If you do any measurement on a PCB, you are doing a measurement on the "whole circuit" instead.
If you know the schematics of your circuit, you will find some components where the influence of other components is negligible, for example:
simulate this circuit – Schematic created using CircuitLab
(The capacitor is used to change the DC bias of a symetrical AC signal: you can measure the value of this particular capacitor in circuit without much error.)
But often, particularly for decoupling capacitors, you have many capacitors in parallel, for example:
simulate this circuit
(If you try to measure C1 or C2, it is obvious that you also measure the other one in parallel, but less so that you are also measuring C4 and C5.)

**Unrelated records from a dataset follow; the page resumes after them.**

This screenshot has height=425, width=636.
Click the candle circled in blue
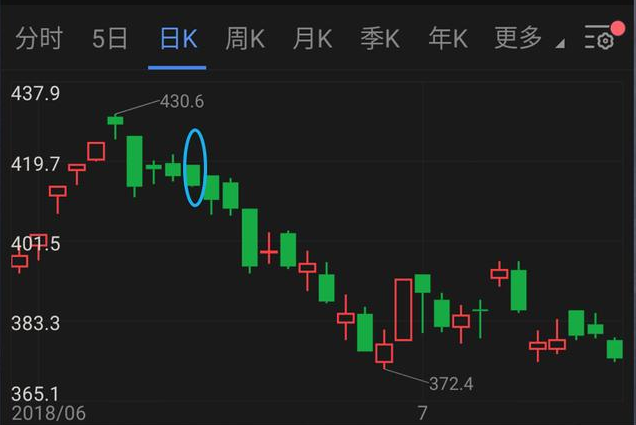193,175
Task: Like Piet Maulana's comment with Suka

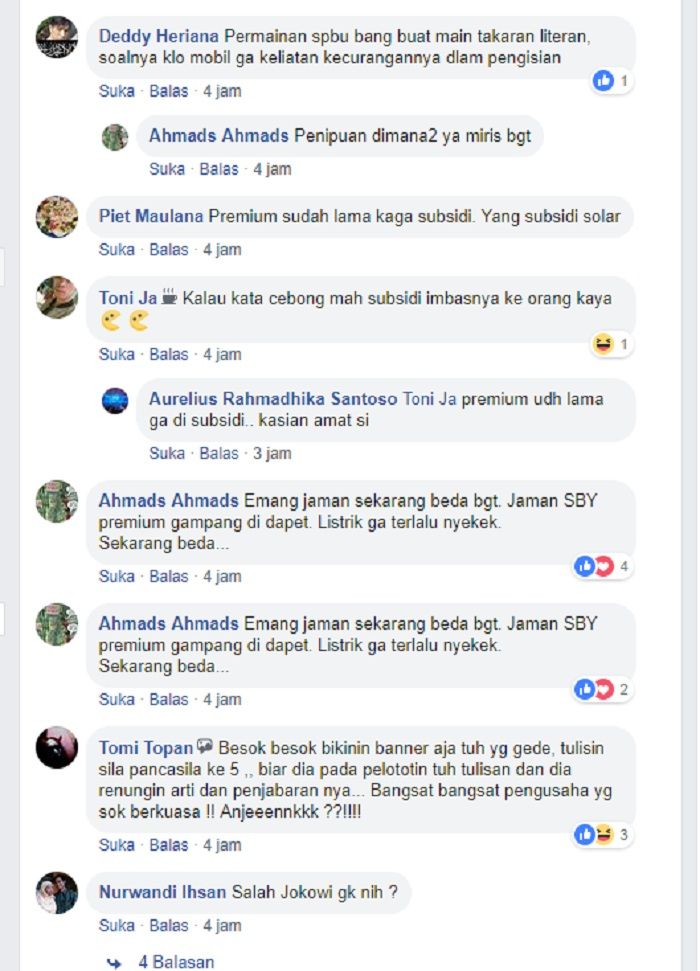Action: 116,250
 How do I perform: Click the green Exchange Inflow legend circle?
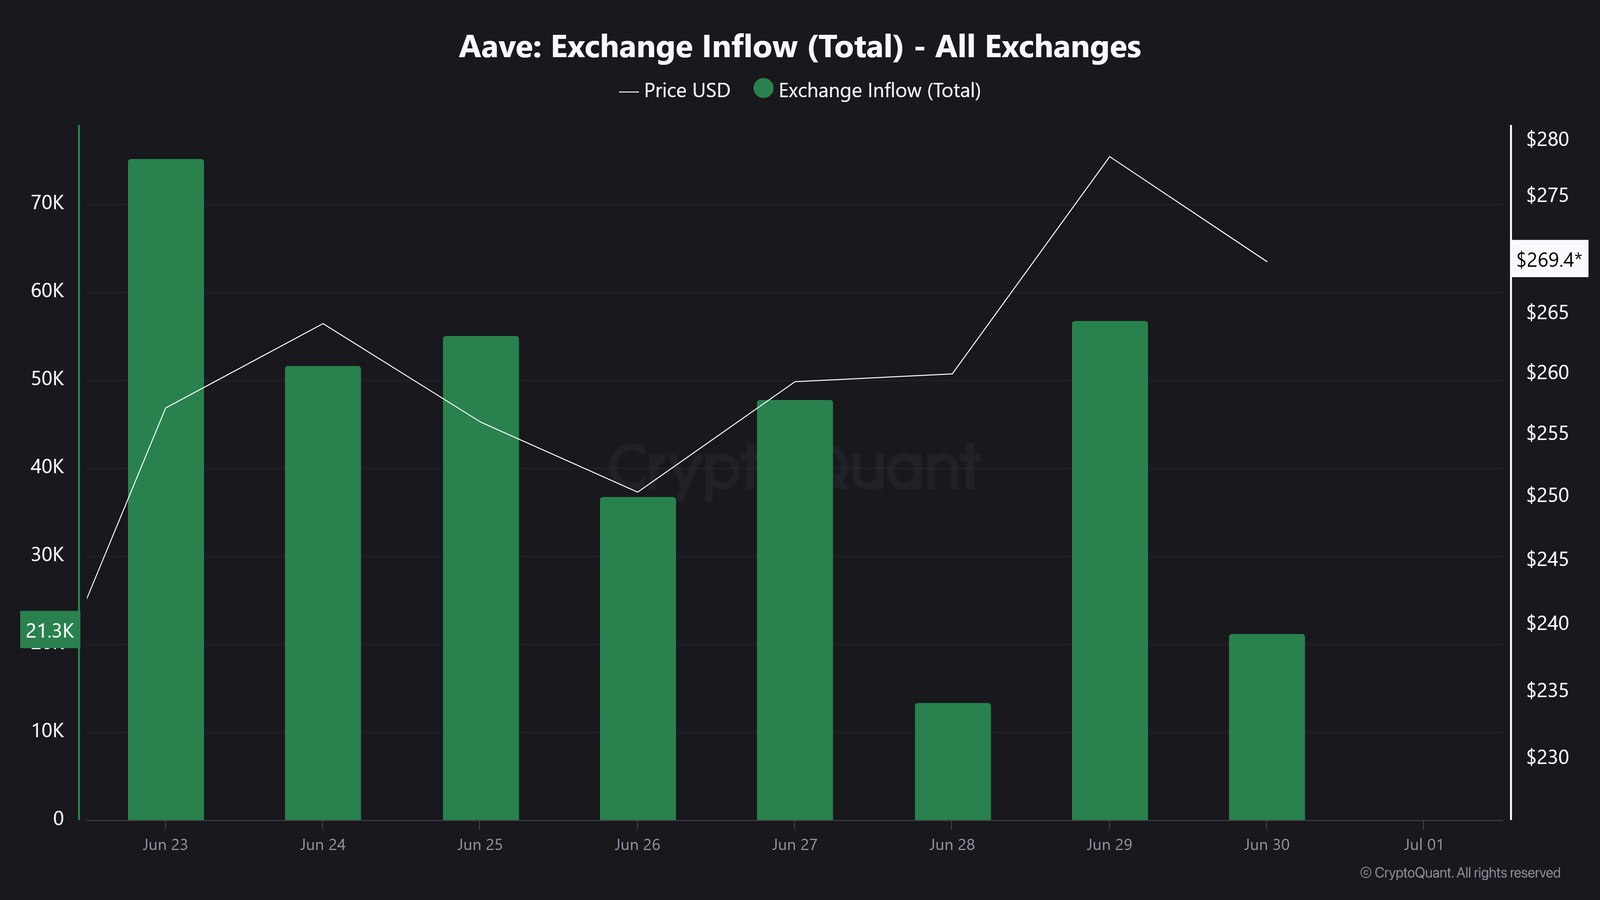763,89
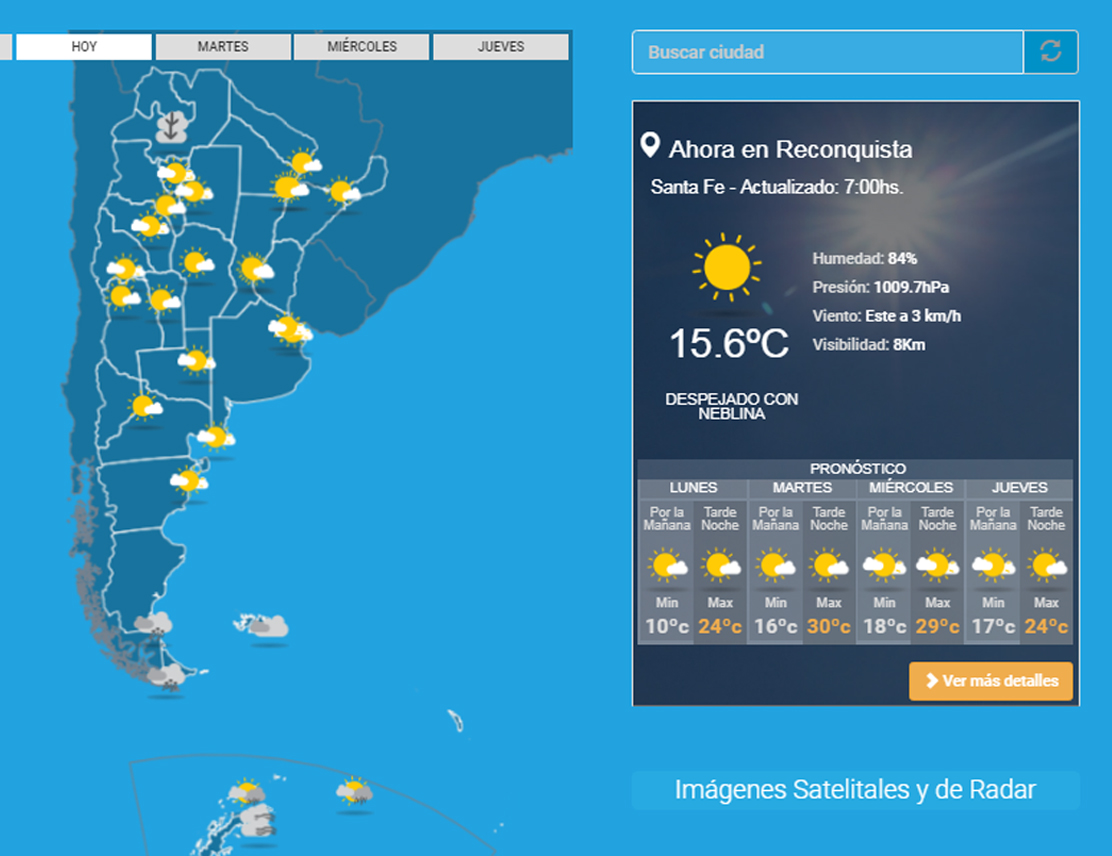Focus the Buscar ciudad search field
The width and height of the screenshot is (1112, 856).
827,52
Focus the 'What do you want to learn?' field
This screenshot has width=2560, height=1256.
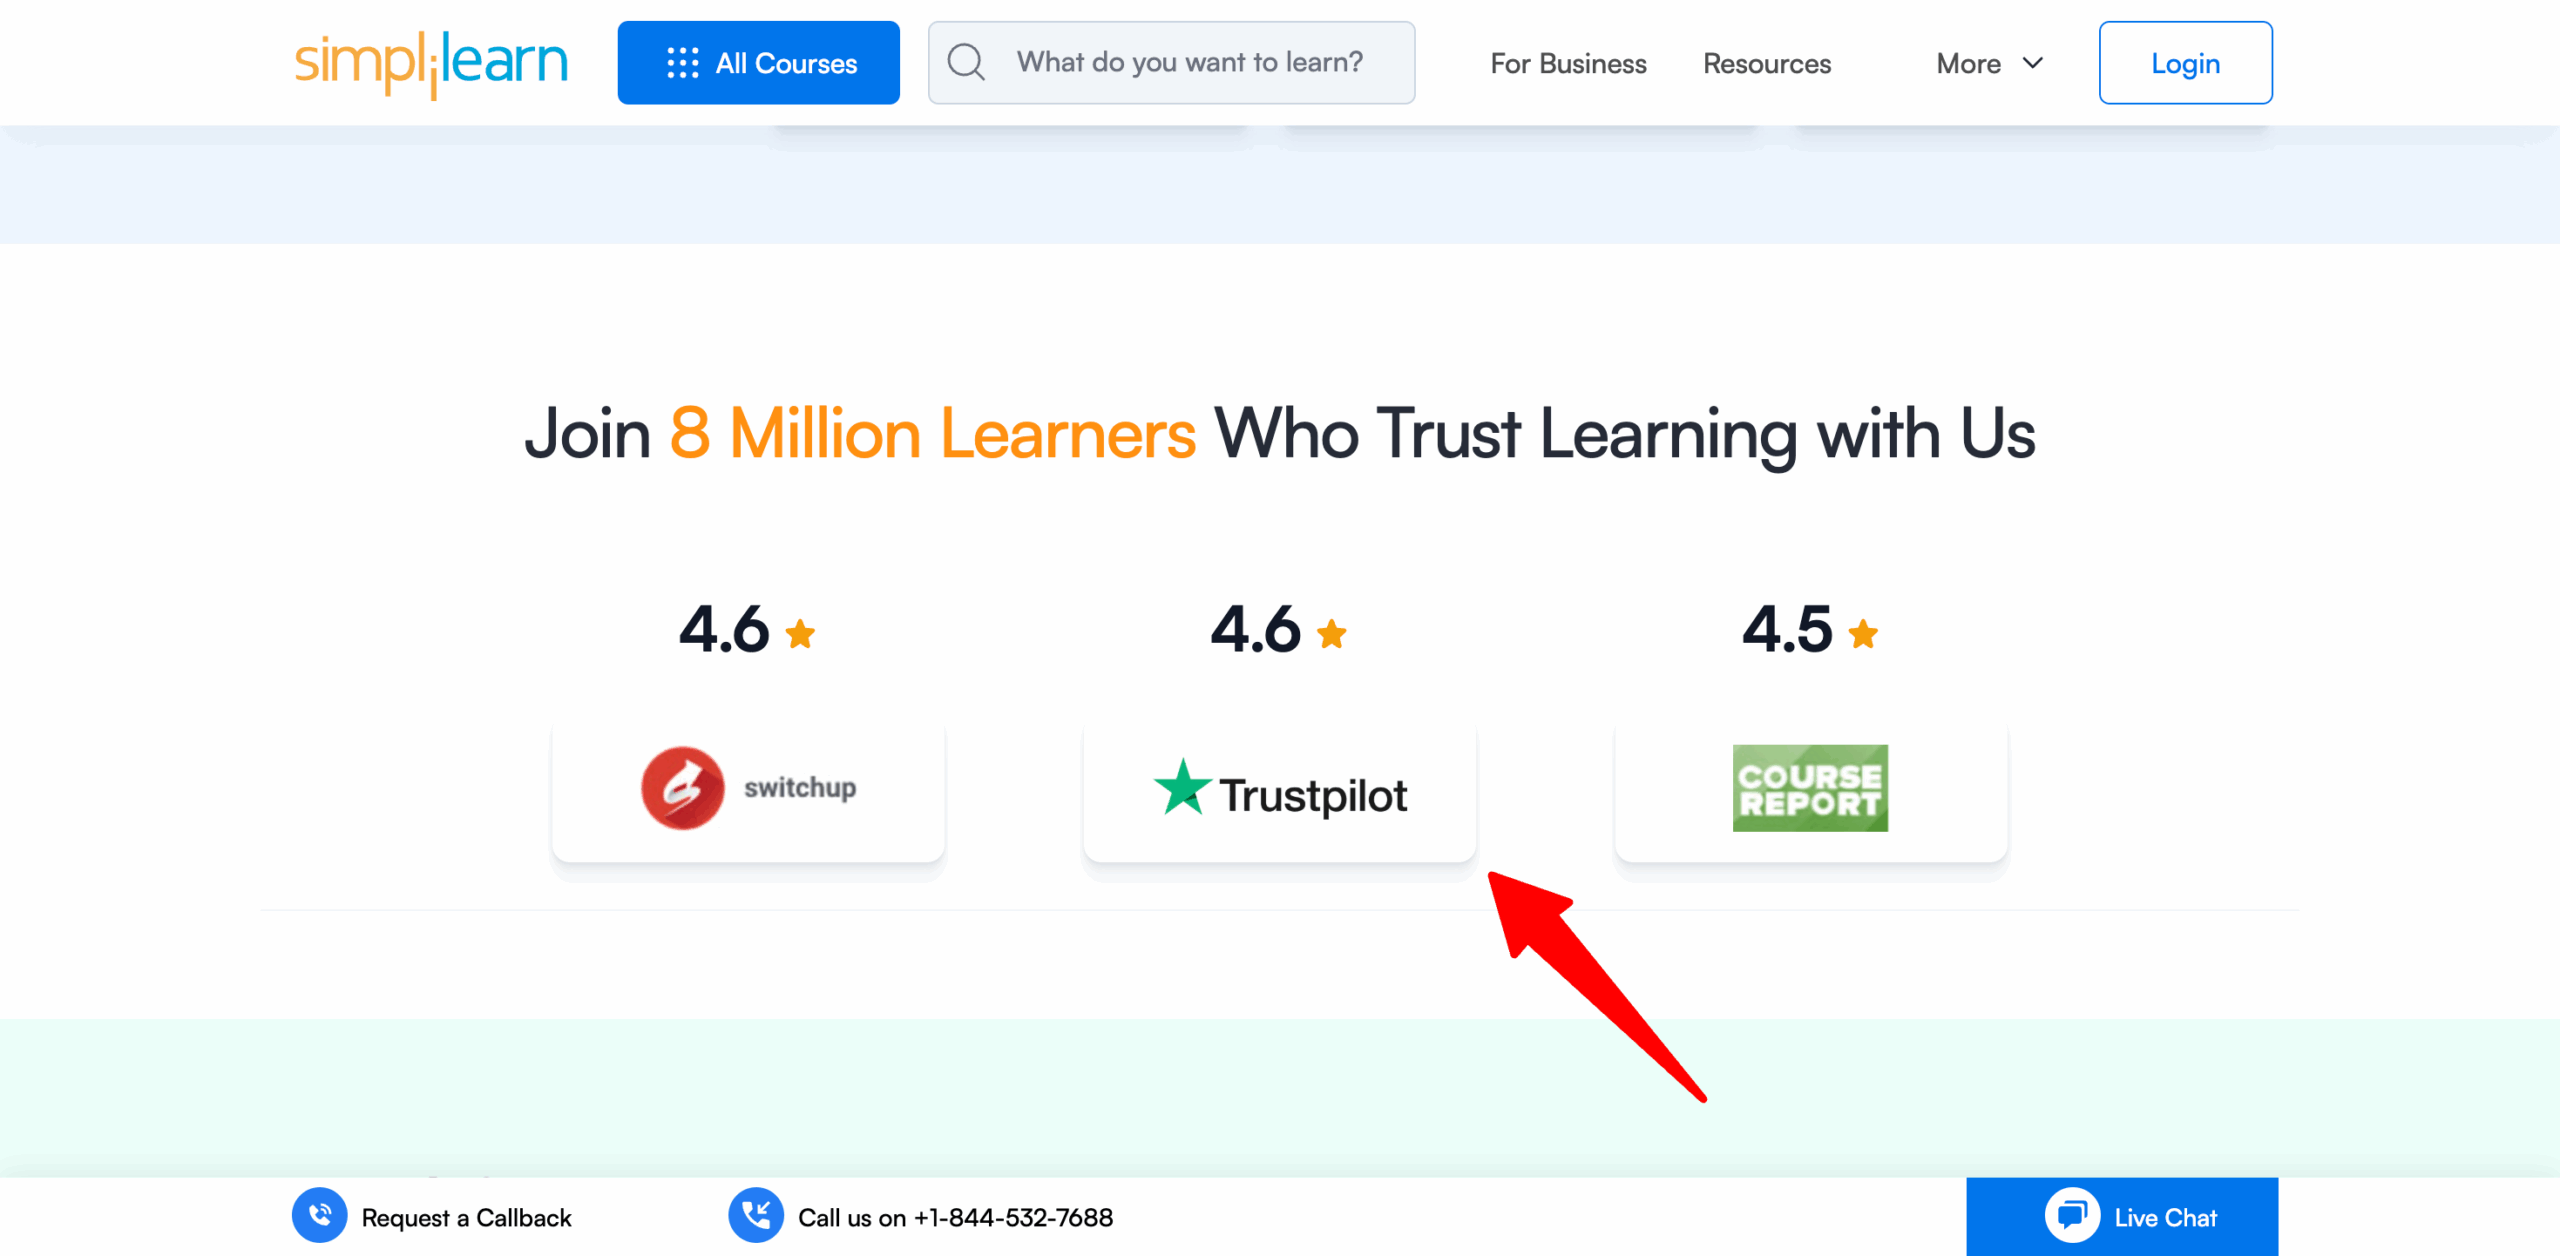point(1171,63)
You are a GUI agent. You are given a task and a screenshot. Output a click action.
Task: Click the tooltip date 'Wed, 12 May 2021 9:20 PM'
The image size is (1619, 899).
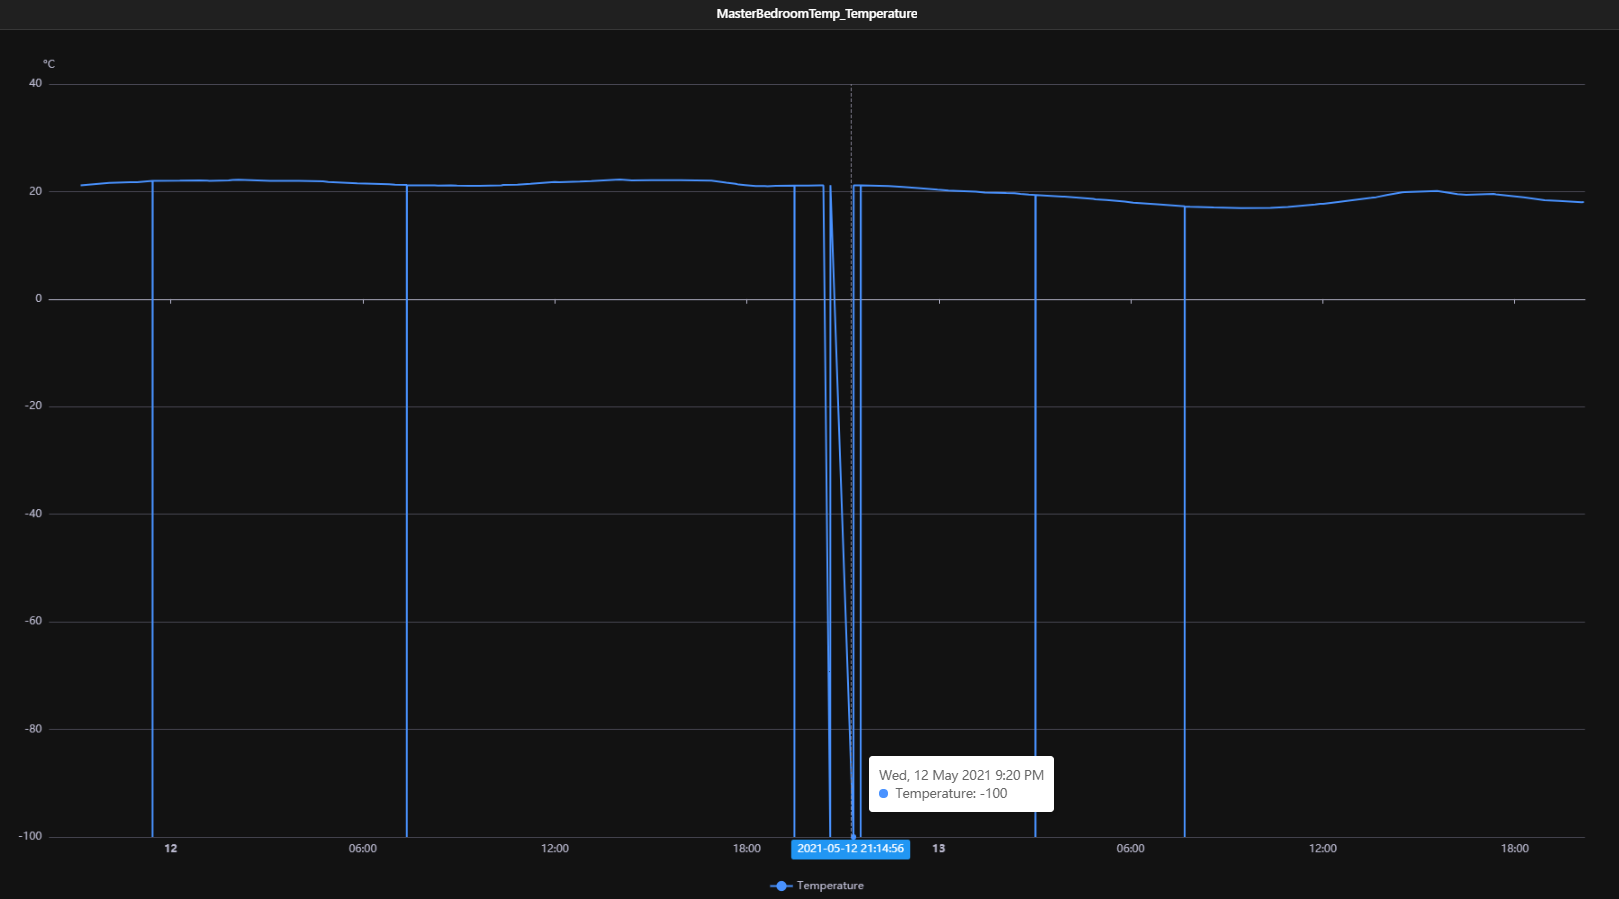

So when measuring decoupling capacitors on a PCB, you usually just measure all capacitors on the bus in parallel (+ parasitic capacitance). Due to the high tolerances of most capacitors, it is usually impossible to detect even that there is an error in the total capacitance. If you do detect a short circuit, then you only know that it is somewhere on this voltage bus (and as soon as ICs or transistors are involved, the powered-off state is not really representative of the power on state).
So globally, any measurement in circuit is a long shot if you don't know the circuit well enough to know what you are measuring. You might still try some measurements without that knowledge, but expect a lot of false positives and false negatives.